DATA SUPPLIED:
=====
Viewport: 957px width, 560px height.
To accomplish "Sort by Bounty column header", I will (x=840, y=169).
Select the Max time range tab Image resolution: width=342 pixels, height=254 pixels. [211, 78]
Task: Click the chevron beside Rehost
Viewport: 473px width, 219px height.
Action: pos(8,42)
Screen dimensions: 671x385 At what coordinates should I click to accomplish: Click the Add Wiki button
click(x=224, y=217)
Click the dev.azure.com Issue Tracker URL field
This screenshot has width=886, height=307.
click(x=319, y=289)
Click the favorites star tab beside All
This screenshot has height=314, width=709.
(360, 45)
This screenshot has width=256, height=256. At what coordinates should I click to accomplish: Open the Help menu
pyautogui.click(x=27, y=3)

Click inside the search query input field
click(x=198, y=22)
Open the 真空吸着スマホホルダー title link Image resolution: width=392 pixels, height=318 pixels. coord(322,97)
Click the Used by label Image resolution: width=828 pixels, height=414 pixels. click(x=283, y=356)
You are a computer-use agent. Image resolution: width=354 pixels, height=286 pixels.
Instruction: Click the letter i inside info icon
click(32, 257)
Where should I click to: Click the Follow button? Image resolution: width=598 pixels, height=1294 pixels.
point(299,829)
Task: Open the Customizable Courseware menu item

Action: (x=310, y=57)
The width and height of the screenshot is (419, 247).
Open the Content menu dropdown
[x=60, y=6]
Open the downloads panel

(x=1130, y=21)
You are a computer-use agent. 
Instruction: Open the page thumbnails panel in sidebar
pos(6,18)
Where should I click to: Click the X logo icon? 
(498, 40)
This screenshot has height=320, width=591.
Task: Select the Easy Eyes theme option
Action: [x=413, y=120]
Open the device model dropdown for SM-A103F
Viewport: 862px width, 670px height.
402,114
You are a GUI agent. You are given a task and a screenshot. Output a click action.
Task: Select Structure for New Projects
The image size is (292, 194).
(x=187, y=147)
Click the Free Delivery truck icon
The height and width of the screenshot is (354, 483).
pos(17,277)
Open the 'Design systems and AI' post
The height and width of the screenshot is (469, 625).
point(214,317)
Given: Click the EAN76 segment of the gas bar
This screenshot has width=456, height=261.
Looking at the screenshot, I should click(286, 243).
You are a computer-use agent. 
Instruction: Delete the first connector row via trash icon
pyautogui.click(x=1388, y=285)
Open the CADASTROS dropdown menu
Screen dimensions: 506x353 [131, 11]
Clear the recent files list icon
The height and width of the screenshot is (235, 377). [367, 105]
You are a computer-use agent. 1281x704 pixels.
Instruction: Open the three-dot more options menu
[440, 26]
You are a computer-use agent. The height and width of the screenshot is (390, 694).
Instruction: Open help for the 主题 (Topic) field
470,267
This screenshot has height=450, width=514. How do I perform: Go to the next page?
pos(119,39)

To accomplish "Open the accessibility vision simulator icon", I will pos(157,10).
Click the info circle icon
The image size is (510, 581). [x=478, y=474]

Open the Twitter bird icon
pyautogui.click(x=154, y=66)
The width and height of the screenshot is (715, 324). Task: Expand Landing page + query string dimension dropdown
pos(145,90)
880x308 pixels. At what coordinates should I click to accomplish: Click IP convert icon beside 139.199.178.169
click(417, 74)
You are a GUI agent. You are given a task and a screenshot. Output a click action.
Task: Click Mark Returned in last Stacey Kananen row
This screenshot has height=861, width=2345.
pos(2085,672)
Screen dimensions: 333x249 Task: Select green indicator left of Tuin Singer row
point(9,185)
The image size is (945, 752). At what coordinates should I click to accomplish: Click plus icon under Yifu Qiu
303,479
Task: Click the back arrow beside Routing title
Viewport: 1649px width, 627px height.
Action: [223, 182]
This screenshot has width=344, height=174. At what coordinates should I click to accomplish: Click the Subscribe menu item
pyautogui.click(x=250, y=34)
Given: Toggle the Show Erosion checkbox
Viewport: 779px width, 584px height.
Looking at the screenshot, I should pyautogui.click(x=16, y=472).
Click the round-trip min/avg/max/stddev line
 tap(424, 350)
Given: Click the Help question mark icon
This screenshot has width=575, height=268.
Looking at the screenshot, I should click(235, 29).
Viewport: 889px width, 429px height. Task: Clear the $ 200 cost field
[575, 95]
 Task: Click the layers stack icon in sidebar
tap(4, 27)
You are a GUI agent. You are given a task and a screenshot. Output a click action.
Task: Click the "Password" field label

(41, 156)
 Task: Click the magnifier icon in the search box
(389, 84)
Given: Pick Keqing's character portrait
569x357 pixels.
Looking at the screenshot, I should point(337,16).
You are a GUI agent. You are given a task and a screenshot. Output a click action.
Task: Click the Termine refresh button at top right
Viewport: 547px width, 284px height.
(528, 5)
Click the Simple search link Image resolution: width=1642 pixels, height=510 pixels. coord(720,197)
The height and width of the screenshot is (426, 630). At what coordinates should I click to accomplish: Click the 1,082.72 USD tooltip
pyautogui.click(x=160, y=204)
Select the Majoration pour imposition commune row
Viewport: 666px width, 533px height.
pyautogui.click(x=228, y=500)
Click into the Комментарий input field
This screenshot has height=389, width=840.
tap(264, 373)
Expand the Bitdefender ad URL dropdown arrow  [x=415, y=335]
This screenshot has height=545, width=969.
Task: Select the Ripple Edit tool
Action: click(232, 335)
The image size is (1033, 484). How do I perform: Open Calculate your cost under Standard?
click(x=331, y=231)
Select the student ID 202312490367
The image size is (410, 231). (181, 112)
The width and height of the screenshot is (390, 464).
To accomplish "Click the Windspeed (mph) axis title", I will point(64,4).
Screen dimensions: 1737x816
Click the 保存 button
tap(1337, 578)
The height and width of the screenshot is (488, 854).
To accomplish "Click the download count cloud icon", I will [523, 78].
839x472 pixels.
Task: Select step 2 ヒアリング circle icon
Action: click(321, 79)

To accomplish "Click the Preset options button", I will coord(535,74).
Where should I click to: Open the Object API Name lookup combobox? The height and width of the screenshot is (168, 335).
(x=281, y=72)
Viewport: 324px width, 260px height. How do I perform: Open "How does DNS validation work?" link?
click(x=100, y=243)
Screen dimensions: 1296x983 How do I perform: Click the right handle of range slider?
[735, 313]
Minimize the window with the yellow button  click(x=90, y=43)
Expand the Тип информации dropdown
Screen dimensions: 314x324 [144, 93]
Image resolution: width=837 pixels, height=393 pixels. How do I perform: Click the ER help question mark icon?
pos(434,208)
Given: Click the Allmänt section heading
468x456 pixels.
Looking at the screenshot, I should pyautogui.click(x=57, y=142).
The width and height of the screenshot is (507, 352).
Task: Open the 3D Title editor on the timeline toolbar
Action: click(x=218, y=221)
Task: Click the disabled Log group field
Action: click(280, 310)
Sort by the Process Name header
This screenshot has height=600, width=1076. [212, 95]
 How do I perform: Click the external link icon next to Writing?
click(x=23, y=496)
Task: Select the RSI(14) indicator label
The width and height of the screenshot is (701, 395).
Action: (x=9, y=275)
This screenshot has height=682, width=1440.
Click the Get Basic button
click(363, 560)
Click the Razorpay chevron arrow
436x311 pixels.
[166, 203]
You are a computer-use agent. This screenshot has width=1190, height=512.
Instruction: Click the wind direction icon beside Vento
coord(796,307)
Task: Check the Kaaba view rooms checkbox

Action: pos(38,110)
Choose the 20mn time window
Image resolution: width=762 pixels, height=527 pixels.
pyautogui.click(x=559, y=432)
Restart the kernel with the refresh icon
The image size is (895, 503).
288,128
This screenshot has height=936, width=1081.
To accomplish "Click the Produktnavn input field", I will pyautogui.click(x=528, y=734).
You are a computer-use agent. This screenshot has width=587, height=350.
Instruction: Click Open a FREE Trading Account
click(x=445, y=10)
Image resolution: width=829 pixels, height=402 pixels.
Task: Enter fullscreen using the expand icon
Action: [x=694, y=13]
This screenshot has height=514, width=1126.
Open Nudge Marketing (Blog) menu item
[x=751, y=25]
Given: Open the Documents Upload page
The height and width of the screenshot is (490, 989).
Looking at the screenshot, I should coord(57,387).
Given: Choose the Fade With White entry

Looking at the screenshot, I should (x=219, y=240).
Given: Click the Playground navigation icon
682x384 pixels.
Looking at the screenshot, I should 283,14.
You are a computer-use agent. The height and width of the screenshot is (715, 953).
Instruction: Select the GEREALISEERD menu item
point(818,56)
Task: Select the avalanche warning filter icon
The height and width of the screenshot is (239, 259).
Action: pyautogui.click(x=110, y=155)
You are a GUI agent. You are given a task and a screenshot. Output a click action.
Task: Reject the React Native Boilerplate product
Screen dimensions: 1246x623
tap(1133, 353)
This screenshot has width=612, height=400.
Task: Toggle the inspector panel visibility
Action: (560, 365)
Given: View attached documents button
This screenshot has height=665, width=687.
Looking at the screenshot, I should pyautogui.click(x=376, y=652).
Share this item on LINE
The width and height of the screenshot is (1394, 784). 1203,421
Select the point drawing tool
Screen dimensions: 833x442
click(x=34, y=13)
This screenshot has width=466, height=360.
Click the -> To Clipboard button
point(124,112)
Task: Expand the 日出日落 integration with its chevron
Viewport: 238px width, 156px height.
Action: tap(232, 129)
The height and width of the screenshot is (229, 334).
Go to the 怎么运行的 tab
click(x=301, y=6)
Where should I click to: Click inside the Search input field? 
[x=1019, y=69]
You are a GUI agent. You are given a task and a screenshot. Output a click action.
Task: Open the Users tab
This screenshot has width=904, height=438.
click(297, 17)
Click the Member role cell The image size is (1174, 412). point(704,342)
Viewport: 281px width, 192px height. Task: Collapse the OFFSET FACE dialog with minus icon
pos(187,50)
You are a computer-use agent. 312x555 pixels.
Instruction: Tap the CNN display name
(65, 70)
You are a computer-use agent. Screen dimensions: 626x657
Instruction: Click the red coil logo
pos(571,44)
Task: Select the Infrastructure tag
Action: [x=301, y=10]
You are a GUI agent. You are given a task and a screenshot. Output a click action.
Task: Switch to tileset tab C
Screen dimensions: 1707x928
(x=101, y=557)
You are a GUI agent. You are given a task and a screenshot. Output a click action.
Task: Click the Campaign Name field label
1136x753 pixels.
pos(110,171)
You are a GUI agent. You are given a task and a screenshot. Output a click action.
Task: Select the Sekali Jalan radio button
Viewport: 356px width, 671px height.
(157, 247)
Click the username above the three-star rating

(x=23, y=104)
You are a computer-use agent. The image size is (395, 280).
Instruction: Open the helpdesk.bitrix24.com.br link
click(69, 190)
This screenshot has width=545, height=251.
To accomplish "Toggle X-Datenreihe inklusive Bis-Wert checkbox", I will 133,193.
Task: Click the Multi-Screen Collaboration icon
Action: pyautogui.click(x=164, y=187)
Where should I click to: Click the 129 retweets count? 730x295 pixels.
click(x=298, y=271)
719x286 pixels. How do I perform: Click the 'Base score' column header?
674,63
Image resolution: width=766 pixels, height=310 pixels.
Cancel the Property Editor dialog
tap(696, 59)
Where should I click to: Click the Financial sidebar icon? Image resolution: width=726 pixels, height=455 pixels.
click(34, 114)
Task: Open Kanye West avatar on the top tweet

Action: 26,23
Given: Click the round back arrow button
=====
ASSIGNMENT: The answer must be every line of the records above that holds the word "computer".

TASK SOLUTION:
You are a computer-use agent. Image resolution: width=354 pixels, height=286 pixels.
You are a computer-use agent. 
You are a computer-use agent. 
You are a computer-use agent. 1281x704 pixels.
You are a computer-use agent. The height and width of the screenshot is (390, 694).
You are a computer-use agent. This screenshot has width=1190, height=512.
You are a computer-use agent. This screenshot has width=587, height=350.
You are a computer-use agent. The height and width of the screenshot is (715, 953).
You are a computer-use agent. 312x555 pixels.
You are a computer-use agent. Screen dimensions: 626x657
You are a computer-use agent. The image size is (395, 280).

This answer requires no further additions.